Updated

These days, defining diversity seems to be the big issue on campus.

But at Amherst College in Massachusetts, they're doing more than talking about it. They're adding "diversity seats" to the 32-member Student Senate for groups that have been "historically silenced."

Five candidates representing different minority groups applied for the seats, including an international student, a homosexual, a conservative, a Latino and an Asian. All except one were chosen -- the conservative candidate.

Ted Hertzberg, the conservative student, says he deserved the seat for the same reasons the others did.

"Conservative students on the Amherst campus are a minority," he said. "Their views are suppressed. They're the subject of ridicule and sometimes violence."

Amherst, which has 1,600 students, has repeatedly been voted the top liberal arts college in the country by U.S. News and World Report. It's considered one of the most liberal of the liberal arts schools in the country.

Hertzberg said he never thought he could actually win on a campus where only two out of 160 professors are registered Republicans.

"What the Student Senate has done is symptomatic of the way diversity is defined on campus," he said. "People see diversity as a matter of race, as a matter of sexual preference, as a matter of origin. Students need to be recognized as individual people and judged on their merit."

Chris Sorrentino won the seat representing gay, lesbian, bisexual and transgender students.
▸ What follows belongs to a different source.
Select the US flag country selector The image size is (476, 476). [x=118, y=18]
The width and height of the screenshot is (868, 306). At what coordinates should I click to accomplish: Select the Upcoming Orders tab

He doesn't see the need for a conservative seat.

"I know conservative students on campus and they talk politically with me and other people," said Sorrentino. "And I've never sensed tension or anything that would be considered a silencing of that voice."

But Hertzberg has won some allies like Student Senator Ali Hassan, who calls diversity seats undemocratic.

"I also find it kind of offensive because it assumes that here at Amherst people will not vote for someone if they're part of a minority," Hassan said.

He's started a petition and collected enough signatures to force a referendum in January on whether to do away with the seats entirely.

Regardless of the outcome, Amherst students say the debate has been good for campus. It's become a lesson in the definition of diversity and whether it's more than just skin deep.